I finally have an answer for you to the age-old question: Which is more effective, coaching by telephone or coaching in person?
The coaches who prefer coaching in person, invariably assume their way is better. Those of us who prefer to coach by telephone sheepishly counter that coaching by phone seems to work just as well.
But is telephone coaching really just as good as coaching face-to-face?
After all, we've all read the scientific estimates that up to 90% of the information we receive in a face-to-face conversation is visual, not verbal. So how can telephone coaching possibly work as well as face-to-face coaching?
And from another perspective, face-to-face coaches often brag that they make more money per hour, but do they really? Yes, telephone coaches charge their clients on average slightly less per contact hour, but they also spend less time in non-contact hours.
I'll explain: while I don't recommend scheduling your clients back-to-back (a 15 minute break helps you refocus), I've done it and I know lots of other phone coaches who do it and I can tell you that a few hours, earning $300/hour, from my home office on a snowy Monday sure beats traffic jams, commuter trains, crowded elevators and cafeteria lunches, ad nauseum, by a mile. And when you add up the extra time spent in transit, plus tolls, tickets, parking, gas, wardrobe, wear and tear on your car, eating out, not to mention all of the above which also has to be spent on in-person client attraction, versus attracting clients via the internet, I'm willing to bet telephone coaches make more per hour and enjoy more of their working hours with less stress.
But here's why telephone coaching is actually more effective than face-to-face coaching:
Remember how up to 90% of information taken in during a face-to-face conversation is visual? That should make face-to-face coaching 10 times more effective than telephone coaching, but it doesn't. Why? Because nearly all of that visual information is unconscious, meaning the coach isn't even aware of it.
It gets worse. Many assume that our brains absorb continuous information, like video cameras making a movie, but they don't. Not even close. Your brain takes a couple of snapshots of visual information and fills in (nearly all) the rest with your expectations, assumptions, beliefs, shadows, biases and prejudices. In short, while you're talking to that person, you're taking in some new information from them, but you're unconsciously adding 80-90 times as much information from your past.
And you don't even know it.
With telephone coaching, if you're well-trained, you learn to consciously hear more. And if you practice those hearing skills in hundreds of coaching sessions, you develop the kind of hearing - at least for conversations - that usually only the blind possess, meaning you hear far more than most of us ever thought possible. And you do it without adding tons of info from your past.
Are telephone coaches completely free of their past assumptions? No of course not; no one is. But a strong case can be made that, because telephone coaching is a skill that's consciously learned from the ground up, the coach is aware of a larger percentage of incoming information, which helps them interface more fully with the present and the uniqueness of their client and the client's situation.
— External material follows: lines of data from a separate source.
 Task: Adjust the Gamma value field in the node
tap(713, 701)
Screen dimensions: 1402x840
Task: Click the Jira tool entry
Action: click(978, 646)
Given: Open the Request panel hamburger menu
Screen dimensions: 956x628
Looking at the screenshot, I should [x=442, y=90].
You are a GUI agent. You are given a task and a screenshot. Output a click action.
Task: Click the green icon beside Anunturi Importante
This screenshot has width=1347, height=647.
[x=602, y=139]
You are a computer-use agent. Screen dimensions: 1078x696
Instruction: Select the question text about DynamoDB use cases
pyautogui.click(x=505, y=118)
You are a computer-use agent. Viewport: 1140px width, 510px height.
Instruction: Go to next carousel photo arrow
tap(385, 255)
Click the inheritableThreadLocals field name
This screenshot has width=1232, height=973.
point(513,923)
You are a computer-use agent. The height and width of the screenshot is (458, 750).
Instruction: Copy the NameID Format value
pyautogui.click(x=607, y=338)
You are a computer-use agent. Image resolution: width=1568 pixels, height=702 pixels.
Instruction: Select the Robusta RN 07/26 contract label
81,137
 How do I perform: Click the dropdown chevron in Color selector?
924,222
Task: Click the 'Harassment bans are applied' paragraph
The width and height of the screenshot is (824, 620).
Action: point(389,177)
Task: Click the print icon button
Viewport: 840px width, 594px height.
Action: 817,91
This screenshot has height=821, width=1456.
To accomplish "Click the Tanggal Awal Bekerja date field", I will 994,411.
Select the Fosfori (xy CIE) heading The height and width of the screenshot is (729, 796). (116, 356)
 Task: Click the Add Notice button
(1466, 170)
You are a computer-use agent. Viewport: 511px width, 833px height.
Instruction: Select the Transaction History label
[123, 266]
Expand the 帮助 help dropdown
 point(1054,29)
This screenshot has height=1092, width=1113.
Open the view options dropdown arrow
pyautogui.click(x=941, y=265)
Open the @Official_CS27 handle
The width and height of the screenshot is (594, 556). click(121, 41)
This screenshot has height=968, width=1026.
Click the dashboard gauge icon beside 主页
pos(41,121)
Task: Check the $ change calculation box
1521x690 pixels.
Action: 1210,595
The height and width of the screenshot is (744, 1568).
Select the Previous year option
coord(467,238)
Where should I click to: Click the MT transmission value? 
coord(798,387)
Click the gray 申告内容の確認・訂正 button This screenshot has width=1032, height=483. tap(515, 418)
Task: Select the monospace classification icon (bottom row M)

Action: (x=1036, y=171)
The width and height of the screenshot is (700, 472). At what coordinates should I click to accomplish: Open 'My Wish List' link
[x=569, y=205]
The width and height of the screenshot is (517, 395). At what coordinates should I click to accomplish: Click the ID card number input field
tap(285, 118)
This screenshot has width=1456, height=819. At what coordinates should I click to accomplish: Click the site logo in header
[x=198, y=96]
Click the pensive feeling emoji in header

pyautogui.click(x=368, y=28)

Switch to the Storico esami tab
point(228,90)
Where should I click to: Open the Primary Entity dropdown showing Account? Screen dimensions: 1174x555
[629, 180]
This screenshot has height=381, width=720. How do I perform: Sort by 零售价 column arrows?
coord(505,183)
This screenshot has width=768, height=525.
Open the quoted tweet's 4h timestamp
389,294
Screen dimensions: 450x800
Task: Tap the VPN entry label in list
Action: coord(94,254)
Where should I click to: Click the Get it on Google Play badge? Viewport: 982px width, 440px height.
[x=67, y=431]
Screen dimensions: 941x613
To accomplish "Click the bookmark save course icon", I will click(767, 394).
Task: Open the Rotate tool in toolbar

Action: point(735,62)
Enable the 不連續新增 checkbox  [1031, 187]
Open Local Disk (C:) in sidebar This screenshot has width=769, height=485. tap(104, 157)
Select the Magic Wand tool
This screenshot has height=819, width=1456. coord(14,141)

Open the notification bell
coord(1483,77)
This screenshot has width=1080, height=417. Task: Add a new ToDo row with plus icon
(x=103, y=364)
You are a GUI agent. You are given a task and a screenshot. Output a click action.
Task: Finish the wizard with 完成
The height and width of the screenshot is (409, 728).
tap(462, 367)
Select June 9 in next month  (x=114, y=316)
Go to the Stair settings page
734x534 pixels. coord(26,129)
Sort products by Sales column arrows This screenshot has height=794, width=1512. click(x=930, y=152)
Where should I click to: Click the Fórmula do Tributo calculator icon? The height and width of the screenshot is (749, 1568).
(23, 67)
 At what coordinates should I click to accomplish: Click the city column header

Here's an example: I've lost track over the years of the number of clients I've coached who were of a different race, socio-economic background, or sexual orientation, and I didn't know it. I'd like to think that wouldn't make any difference (unless it was pertinent to the topic of the coaching), but I've seen the studies on that and know how unlikely it is that anyone is completely free of biases.
Telephone coaching doesn't eliminate all assumptions and biases, but it narrows them down and makes it less likely that a bias or shadow can lurk undiscovered.
Here's another reason coaching by phone is more powerful: When using the telephone (or Skype), you can coach with anyone in the world. That means that out of over 7 billion people worldwide, you can match up with your ideal clients and be their perfect coach. Coaching in person is almost always constrained by distance and travel, forcing people to coach with whomever they can find in their home city.
You'd think with the ease and low cost of talking via online video, that video coaching would catch on quickly, but it hasn't so far. I'm guessing it's because video tends to highlight the visual in a way that makes it even harder to listen and really hear - and raises the likelihood that unconscious visual information is triggering a conditioned response. I find video coaching more distracting than anything.
Last but not least, from the client's perspective, lower prices for telephone coaching, plus higher quality coaching, means a greater ROI (return on investment) for clients. Who doesn't like that?
In short: phone coaching is not only just as good as in-person coaching, it's actually better. Do you agree?